Please carry on the article below about enslaved people with disabilities in antebellum America, picking up after its last paragraph.

▶ [GIVEN TEXT]:
◇ ◇ ◇ ◇ ◇ ◇ ◇

Published February 18, 2022
Many enslaved people with disabilities in antebellum America, deemed unfit for labor by their owners, played critical social roles and provided a measure of stability to the vulnerable communities in which they were held, according to a recently published book by a UB historian.
Until now, the historical narrative has been largely silent about these valuable contributions and the people who made them. With publication of “The Mark of Slavery: Disability, Race, and Gender in Antebellum America,” Jenifer Barclay, assistant professor of history, College of Arts and Science, has written an important addition to the literature on African American history and the history of slavery in the U.S. that provides new perspectives of understanding.
“My work uses disability as a lens for closely examining the nature of people’s everyday lives under the institution of slavery,” says Barclay. “But the book also addresses the ways in which disparaging beliefs about disability were linked to ideas about Blackness, revealing the deep historical connection between racism and ableism.”
Some form of disability affected about 10% of America’s enslaved population, and since slaveholders determined value by a person’s perceived ability to labor, physical, sensory and other impairments devalued enslaved people in the eyes of their owners. As Frederick Douglass said — describing an enslaved woman who lost the use of her hands in a fire when she was a child — slaveholders often saw enslaved people with disabilities as able to do “very little but bear heavy burdens.”
The potential separation of families was a constant fear in slave communities. But enslaved people with disabilities were less likely to be sold and remained stationary figures within communities. Largely ignored by slaveholders, they took advantage of this autonomy and became caregivers, healers and keepers of memory.
“These men and women usually did important community- and family-centered work, like caring for children while their parents worked, nursing those in need of care, cooking, making clothes and shoes, maintaining slave quarters, tending provisional gardens that were important food sources, and many other things,” says Barclay. “They were central figures in slave communities who provided a critical sense of continuity and social cohesion, serving as bulwarks against some of the most dehumanizing and volatile aspects of slavery.”

◇ ◇ ◇ ◇ ◇ ◇ ◇

(Items from a data source)
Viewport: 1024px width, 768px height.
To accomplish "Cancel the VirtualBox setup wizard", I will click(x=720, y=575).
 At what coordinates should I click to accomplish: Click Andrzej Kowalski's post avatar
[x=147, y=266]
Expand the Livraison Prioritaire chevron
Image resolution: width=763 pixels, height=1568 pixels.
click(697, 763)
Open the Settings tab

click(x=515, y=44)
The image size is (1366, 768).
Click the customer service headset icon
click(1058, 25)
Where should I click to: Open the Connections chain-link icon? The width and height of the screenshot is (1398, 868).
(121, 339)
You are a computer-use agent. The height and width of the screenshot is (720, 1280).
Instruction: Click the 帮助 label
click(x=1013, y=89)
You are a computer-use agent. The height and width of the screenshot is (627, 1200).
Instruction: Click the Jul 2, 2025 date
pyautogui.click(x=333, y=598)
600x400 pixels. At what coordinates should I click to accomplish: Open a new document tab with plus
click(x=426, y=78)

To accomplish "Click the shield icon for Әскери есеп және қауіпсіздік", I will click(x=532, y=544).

◇ ◇ ◇ ◇ ◇ ◇ ◇

▶ [ANSWER FOR THE TASK]:
One story Barclay uncovered from the “WPA Slave Narratives Collection” was told by a man who was enslaved as a child. He remembered that his father was not seen as a valuable laborer because of a physical impairment, but every day he carried infants from the slave quarters to the fields where their mothers worked so the children could be nursed.
She says it’s among the most poignant examples uncovered in her research for the book.
“At the very least, these mothers were able to see their children and hold their children, all because of the service this man provided,” she says.
But it wasn’t just adults with disabilities who filled these roles. Enslaved people of all ages made essential contributions, including older children, unable to work, who often cared for other children too young to work.
“These are such powerful forms of community-based work, which was invaluable to enslaved mothers and their children. It was about nourishment and nurturing,” says Barclay.
That Barclay is able to find these voices and bring them to life in her book results from her reading traditional sources “against the grain.”
She says there aren’t many sources available to scholars researching the institution of slavery from the perspective of enslaved people. The WPA collection is one source. Fugitive slave narratives also serve as primary sources, but concentrating the research on disability narrows the field even further. Well-known sources, however, provided Barclay with surprises.
“The esteemed Frederick Douglass shares stories of disability in his widely read autobiographical writings, but no one had really read his work with an eye toward disability,” says Barclay. “He even shares personal stories about his grandmother, who experienced disabilities as she grew older. He was furious at the way she was ‘turned out to die,’ as he put it, by a slaveholder who no longer saw her as valuable enough to care for despite the wealth she had brought the family through her lifetime of forced labor and the children she had borne.”
Barclay also read through decades of antebellum medical journals, some of which provided case studies of enslaved people with disabilities with clinical language that described specific conditions and treatments, but also contains hints for how people were experiencing life.
“These were powerful sources,” she says. “They helped me shine a light on the daily lives of enslaved people with disabilities, but they also provided me an opportunity to examine the complex relationship between race and disability in 19th-century American culture.”